Your task
In the records below, find the line that contains "Screen dimensions: 926x623" and the line that contains "Given: Click the gray". Set down exactly those lines and every line between them, and nothing more.

[Opening Records supplied section]

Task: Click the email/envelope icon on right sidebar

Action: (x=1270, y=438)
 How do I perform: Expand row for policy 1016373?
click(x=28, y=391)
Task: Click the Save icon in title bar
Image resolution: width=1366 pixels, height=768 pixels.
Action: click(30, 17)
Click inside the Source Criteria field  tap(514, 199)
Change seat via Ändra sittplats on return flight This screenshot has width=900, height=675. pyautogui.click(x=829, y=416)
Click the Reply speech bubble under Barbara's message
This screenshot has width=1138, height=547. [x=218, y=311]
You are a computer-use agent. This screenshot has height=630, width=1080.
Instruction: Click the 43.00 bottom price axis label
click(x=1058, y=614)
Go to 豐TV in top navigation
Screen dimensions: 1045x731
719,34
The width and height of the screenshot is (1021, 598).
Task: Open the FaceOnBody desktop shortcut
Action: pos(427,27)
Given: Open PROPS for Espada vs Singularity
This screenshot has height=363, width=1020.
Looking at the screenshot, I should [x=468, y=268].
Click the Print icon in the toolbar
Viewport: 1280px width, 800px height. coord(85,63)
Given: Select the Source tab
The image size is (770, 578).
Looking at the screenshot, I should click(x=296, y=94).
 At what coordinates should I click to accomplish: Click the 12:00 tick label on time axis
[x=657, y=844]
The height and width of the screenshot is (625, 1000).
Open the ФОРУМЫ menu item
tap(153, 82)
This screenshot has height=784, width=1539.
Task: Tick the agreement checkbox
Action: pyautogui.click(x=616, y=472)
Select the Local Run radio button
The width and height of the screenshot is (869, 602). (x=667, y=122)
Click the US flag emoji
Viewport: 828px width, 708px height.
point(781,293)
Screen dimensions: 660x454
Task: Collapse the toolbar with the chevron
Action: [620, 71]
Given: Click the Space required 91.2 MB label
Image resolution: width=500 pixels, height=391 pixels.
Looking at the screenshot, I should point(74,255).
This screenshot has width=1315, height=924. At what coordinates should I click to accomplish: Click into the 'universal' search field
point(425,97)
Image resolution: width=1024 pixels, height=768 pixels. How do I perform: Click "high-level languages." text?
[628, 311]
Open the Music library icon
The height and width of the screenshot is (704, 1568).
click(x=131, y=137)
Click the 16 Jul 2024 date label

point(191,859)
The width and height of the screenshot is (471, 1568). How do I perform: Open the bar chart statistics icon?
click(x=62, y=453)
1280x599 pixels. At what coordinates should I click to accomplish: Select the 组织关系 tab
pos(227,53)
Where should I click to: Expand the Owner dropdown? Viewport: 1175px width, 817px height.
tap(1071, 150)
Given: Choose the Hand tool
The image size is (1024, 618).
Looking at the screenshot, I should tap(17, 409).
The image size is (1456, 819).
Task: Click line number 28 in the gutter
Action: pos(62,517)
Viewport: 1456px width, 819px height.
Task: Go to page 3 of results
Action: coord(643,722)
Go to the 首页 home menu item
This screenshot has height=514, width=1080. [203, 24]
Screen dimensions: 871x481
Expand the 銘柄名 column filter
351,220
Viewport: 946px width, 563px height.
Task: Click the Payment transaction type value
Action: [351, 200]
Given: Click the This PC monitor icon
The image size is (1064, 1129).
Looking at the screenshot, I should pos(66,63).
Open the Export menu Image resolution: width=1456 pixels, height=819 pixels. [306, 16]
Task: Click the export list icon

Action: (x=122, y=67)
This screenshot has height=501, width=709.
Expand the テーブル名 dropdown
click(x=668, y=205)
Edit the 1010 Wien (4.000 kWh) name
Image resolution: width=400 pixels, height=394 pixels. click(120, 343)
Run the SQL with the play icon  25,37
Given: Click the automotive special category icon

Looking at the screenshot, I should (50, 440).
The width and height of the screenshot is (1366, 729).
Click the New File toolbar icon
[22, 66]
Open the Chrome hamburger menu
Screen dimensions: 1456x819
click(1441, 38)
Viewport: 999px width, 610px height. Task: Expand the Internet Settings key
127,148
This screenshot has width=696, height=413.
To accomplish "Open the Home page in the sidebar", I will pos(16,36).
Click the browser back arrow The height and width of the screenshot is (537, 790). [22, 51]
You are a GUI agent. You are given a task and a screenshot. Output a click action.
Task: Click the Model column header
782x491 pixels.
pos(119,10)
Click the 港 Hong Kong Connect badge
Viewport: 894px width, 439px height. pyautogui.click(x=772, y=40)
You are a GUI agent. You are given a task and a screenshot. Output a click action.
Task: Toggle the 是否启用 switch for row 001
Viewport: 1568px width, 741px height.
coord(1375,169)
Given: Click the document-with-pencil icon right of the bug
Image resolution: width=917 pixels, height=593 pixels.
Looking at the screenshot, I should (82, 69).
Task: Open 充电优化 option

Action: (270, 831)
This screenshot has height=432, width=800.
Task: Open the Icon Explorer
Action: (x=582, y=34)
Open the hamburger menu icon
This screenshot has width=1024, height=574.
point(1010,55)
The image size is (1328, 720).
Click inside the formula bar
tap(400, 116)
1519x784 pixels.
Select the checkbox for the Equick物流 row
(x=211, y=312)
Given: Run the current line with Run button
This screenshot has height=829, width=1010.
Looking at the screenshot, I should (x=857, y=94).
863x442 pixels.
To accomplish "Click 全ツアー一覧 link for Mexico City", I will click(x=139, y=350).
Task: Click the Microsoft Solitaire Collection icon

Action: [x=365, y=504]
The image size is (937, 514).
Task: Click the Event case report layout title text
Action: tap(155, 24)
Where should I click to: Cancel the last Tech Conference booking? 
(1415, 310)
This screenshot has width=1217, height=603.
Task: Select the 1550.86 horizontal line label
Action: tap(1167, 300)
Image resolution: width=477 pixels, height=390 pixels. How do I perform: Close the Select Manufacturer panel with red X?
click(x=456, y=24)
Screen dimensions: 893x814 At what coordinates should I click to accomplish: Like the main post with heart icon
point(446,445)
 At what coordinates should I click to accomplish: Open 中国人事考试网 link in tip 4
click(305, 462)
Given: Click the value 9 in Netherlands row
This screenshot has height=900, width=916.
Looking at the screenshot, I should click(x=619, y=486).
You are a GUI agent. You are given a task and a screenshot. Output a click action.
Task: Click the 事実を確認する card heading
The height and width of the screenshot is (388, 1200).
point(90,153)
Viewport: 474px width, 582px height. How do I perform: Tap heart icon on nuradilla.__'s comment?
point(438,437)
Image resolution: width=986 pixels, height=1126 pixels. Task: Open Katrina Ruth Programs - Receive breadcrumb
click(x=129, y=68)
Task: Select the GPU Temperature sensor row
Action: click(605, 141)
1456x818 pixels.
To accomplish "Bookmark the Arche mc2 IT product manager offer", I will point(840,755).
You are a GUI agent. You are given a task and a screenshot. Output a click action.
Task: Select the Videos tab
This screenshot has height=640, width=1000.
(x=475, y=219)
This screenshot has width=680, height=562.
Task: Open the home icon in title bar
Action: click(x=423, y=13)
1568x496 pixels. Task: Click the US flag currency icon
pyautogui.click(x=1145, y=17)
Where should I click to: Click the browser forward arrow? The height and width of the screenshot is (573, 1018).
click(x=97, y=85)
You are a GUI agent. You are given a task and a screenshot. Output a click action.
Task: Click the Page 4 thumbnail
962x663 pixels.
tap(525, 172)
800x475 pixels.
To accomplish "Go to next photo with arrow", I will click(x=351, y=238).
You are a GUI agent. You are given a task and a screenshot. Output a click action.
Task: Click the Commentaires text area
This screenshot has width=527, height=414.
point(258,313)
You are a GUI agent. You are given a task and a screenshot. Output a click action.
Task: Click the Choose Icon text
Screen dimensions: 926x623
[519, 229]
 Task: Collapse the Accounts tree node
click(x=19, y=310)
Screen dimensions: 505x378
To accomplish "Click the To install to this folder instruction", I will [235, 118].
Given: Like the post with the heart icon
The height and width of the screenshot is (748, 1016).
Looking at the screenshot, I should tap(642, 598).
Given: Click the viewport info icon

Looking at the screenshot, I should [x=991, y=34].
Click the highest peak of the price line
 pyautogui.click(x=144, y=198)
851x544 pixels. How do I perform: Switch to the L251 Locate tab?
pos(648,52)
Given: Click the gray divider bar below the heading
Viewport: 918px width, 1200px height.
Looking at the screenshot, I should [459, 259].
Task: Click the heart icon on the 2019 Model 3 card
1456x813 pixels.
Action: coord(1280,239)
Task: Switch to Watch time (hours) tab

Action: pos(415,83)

[Closing Records supplied section]

Solution
Screen dimensions: 926x623
[519, 229]
 Task: Collapse the Accounts tree node
click(x=19, y=310)
Screen dimensions: 505x378
To accomplish "Click the To install to this folder instruction", I will [235, 118].
Given: Like the post with the heart icon
The height and width of the screenshot is (748, 1016).
Looking at the screenshot, I should tap(642, 598).
Given: Click the viewport info icon

Looking at the screenshot, I should [x=991, y=34].
Click the highest peak of the price line
 pyautogui.click(x=144, y=198)
851x544 pixels. How do I perform: Switch to the L251 Locate tab?
pos(648,52)
Given: Click the gray divider bar below the heading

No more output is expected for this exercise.